The Cykacz was powered by a 16 hp Blackburne Tomtit, an air-cooled V-twin engine. The whole fuselage was a smooth, oval section semi-monocoque structure with wooden frames and ply skin and the engine was in its forward part, though with its cylinders exposed for cooling. The small diameter propeller, designed by Dabrovsky, had a dished spinner that blended into the fuselage's lines. The biplane's single, open cockpit was under the upper trailing edge where there was a cut-out to increase the pilot's field of view.

The Cykacz had a conventional empennage with a fin that was integral with the fuselage and ply covered. Its tailplane was, like the wings, in a single piece with a ply-covered leading edge and fabric elsewhere. It was mounted on the top of the fuselage and, together with its separated elevators, was roughly elliptical in plan. Its rudder, which was rounded, low but broad, extended down to the keel. These control surfaces were wooden with fabric covering.

Its undercarriage was fixed and conventional, with a track of 1.03 m. A single axle was held on two V-struts from the lower fuselage, with rubber chord shock absorbers. The V-struts had ply fairings and the axle was enclosed within a small lift-giving aerofoil.

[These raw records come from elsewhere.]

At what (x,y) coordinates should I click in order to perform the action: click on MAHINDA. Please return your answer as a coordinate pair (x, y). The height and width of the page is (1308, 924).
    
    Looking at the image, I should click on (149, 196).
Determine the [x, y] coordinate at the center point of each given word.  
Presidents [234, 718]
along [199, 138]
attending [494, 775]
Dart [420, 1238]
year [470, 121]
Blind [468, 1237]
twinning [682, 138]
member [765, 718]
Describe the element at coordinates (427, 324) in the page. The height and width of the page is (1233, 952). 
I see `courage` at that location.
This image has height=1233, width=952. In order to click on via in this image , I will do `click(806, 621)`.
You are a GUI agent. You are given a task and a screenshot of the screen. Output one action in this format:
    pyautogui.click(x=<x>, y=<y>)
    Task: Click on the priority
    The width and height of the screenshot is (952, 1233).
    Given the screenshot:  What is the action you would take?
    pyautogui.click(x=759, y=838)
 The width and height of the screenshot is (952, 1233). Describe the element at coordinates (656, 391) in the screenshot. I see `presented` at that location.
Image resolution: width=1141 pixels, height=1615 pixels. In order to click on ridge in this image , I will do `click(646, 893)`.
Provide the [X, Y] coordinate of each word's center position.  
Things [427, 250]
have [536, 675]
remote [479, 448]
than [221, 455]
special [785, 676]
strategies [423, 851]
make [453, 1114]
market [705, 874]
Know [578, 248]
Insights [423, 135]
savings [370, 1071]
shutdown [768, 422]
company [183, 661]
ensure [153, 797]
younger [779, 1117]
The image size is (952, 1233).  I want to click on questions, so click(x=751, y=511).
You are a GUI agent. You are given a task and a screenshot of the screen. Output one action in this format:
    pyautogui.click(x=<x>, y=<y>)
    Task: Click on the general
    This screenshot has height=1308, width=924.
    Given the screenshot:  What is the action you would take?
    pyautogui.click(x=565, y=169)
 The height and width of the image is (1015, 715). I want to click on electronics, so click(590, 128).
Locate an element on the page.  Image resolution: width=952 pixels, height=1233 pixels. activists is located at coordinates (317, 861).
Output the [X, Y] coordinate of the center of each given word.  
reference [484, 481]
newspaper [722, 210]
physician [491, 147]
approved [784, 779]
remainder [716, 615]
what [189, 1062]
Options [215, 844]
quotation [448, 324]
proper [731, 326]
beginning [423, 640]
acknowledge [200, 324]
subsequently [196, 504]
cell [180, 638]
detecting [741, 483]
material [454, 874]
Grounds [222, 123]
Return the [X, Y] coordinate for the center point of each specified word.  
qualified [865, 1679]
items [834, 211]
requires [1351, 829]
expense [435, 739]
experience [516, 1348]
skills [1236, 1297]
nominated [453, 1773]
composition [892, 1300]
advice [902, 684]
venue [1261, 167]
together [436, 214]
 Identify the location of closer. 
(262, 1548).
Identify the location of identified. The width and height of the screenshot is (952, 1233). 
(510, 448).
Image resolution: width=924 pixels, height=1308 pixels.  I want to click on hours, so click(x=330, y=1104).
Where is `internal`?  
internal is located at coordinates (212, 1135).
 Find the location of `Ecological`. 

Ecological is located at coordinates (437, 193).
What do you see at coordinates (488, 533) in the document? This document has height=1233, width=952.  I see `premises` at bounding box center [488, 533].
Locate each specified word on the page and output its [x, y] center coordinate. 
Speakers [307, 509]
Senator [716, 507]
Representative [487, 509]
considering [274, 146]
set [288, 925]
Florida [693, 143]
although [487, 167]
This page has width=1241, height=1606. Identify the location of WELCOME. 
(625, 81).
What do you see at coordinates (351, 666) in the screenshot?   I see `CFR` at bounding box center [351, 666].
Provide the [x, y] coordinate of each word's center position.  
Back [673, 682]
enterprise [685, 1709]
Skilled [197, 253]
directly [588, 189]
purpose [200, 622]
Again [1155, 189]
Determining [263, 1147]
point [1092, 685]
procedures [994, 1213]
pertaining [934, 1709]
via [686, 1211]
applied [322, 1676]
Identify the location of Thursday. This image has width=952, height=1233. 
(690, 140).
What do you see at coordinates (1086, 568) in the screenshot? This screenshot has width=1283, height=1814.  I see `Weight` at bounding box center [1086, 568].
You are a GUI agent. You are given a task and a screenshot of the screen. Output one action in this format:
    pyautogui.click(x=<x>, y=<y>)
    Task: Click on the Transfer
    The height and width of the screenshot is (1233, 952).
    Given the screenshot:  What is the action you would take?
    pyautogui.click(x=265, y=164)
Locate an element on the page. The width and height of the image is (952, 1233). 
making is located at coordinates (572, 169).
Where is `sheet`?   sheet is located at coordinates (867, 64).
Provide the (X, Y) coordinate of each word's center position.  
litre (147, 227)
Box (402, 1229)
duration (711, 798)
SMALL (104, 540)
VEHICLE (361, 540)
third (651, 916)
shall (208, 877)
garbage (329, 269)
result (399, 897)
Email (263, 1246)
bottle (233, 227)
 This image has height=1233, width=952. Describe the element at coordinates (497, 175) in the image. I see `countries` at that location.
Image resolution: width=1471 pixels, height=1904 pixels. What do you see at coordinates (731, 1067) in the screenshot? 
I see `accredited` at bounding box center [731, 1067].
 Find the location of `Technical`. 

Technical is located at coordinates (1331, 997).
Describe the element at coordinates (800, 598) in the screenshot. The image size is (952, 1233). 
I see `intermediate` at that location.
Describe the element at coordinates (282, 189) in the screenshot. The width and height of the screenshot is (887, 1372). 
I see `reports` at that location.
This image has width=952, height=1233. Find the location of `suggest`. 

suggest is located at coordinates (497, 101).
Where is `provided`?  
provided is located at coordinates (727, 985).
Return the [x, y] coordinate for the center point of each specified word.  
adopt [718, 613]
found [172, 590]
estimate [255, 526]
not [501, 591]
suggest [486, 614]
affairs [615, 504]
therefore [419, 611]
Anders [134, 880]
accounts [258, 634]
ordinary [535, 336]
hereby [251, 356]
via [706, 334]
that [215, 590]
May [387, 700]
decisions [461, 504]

When first tested, the Cykacz was reluctant to take off, partly because the Tomtit engine was unreliable and had to be kept below the high output shaft speeds for which the propeller was designed. Babinski took it on its first flight on 26 February 1925. Once off the ground it proved responsive and easy to fly and to land, which it did at low speeds and in short distances. A series of short flights led to some empennage modifications and the fitting of a better-matched propeller enabled the Cykacz to log a total of about forty rather short flights. Its engine remained unreliable and the biplane was both underpowered in flight and of short range. It appeared in an exhibition at the Warsaw Technical University in August 1925 but by 1926 Dąbrowski had abandoned it and was working on a new design.